Obiettivo A: Seleziona tutte le righe dei dati che contengono la parola "Where", distinguendo tra maiuscole e minuscole.

### Estratto del documento ###

Con la stessa tignosa cocciuta curiosità che mi faceva ingerire litri di caffè mentre cercavo di correggere quei fastidiosi SYNTAX ERROR, ho preso ad informarmi fino a scoprire un mondo. L’informatica non può più essere qualcosa che consegna alla leggenda personaggi come Steve Jobs, Bill Gates, Alan Touring, non possiamo e non dobbiamo più considerarla qualcosa per “smanettoni” chiusi in un garage o Nerd che dovrebbero cercarsi una ragazza o magari parlare con le persone più che con le macchine (alzi la mano il primo che non ha mai pensato qualcosa del genere del compagno Nerd).
L’informatica deve diventare una materia comune a tutti e soprattutto semplice e di facile comprensione. Il perché è immediato. Le nuove generazioni sono quelle indicate da eminenti pedagoghi come “NATIVI DIGITALI”. Io per la verità preferisco ampiamente definirli “PRIMITIVI DIGITALI” capaci di usare uno strumento digitale senza capire come è fatto. Va riconosciuto però, in entrambe le definizioni, che le nuove generazioni sono incredibilmente “connesse” alle loro device, ai loro sistemi, date uno strumento elettronico ad un bambino e vedete di cosa è capace.
Cosa voglio dire? Voglio solo sottolineare come questi strumenti e questo approccio divengano una porta aperta verso il mondo dei nostri figli e dei nostri studenti. Quando ero un ragazzo della stessa età dei miei studenti (molti anni fa purtroppo), una ricerca significava ricopiare e miniare a mano quello che mi raccontava l’enciclopedia (la stessa di tutti i miei compagni) e al massimo ascoltare, a seconda dell’argomento, qualche notizia ulteriore raccontatami da mio padre. Nessuna possibilità di verifica, nessun confronto e nessuna differenza con le ricerche dei miei compagni. Ed alla stessa maniera ricordo tempi lunghi, attese, pomeriggi rilassati a non far niente, a leggere un libro a godere del silenzio.

### Dati forniti ###

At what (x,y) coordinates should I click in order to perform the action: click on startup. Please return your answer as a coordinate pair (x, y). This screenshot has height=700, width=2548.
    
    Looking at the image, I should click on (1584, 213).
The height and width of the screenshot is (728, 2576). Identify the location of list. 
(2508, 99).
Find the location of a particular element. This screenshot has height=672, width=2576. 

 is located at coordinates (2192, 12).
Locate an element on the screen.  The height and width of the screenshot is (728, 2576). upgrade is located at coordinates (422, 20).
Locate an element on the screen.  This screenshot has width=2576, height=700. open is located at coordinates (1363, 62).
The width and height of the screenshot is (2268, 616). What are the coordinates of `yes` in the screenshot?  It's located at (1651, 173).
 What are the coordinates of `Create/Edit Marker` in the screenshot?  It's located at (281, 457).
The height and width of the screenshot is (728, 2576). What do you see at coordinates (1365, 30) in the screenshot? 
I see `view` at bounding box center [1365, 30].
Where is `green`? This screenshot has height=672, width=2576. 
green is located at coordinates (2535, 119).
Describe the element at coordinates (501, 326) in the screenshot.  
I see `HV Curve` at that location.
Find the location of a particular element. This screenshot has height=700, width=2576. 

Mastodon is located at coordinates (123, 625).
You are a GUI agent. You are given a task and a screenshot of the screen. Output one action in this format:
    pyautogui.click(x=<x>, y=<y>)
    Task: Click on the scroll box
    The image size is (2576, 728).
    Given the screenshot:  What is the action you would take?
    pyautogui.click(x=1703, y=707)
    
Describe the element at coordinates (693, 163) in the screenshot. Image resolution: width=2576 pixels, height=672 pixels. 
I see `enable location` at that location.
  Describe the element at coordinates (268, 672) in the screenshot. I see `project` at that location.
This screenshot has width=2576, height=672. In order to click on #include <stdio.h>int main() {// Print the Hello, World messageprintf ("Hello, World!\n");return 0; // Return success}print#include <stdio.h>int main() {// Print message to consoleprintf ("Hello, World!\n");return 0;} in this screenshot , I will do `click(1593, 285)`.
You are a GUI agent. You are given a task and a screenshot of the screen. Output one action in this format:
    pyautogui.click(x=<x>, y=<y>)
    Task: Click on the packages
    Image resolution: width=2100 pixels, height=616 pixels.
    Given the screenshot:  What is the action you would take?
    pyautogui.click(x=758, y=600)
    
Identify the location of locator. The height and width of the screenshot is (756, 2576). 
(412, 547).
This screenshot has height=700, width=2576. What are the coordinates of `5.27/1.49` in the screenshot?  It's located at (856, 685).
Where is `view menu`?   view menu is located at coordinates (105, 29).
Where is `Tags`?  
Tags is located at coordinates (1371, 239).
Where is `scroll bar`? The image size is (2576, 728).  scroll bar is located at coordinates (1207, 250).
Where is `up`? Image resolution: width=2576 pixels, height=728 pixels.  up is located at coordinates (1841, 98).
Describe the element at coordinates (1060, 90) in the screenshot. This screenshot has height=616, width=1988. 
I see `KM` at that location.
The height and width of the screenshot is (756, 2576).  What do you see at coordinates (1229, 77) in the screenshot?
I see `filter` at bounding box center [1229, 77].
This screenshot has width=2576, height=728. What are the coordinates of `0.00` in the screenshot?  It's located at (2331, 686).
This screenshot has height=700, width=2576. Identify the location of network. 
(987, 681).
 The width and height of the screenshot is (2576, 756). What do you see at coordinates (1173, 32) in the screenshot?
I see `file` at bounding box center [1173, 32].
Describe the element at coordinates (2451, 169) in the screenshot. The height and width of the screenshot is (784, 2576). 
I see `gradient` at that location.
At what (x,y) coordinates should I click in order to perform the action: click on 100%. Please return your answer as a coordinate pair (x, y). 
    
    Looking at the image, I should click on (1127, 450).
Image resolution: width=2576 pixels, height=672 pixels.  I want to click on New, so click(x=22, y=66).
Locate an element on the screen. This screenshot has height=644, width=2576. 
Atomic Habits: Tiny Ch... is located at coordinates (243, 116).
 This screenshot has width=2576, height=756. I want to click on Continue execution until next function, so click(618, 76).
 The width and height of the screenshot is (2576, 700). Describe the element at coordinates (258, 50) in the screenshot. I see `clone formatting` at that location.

###

Obiettivo B: Per ciascuna affermazione indica se concorda con il brano sull'informatica e riporta tra virgolette le parole del brano che lo dimostrano: (i) chi scrive preferisce chiamare le nuove generazioni "PRIMITIVI DIGITALI"; (ii) l'informatica deve restare una materia riservata agli specialisti; (iii) da ragazzo, chi scrive poteva confrontare le proprie ricerche con quelle dei compagni.

Soluzione esercizio A:
Where is `green`? This screenshot has height=672, width=2576. 
Where is `view menu`?   view menu is located at coordinates (105, 29).
Where is `Tags`?  
Where is `scroll bar`? The image size is (2576, 728).  scroll bar is located at coordinates (1207, 250).
Where is `up`? Image resolution: width=2576 pixels, height=728 pixels.  up is located at coordinates (1841, 98).

Soluzione esercizio B:
(i) Sì: «Io per la verità preferisco ampiamente definirli “PRIMITIVI DIGITALI”».
(ii) No: «L’informatica deve diventare una materia comune a tutti».
(iii) No: «Nessuna possibilità di verifica, nessun confronto e nessuna differenza con le ricerche dei miei compagni».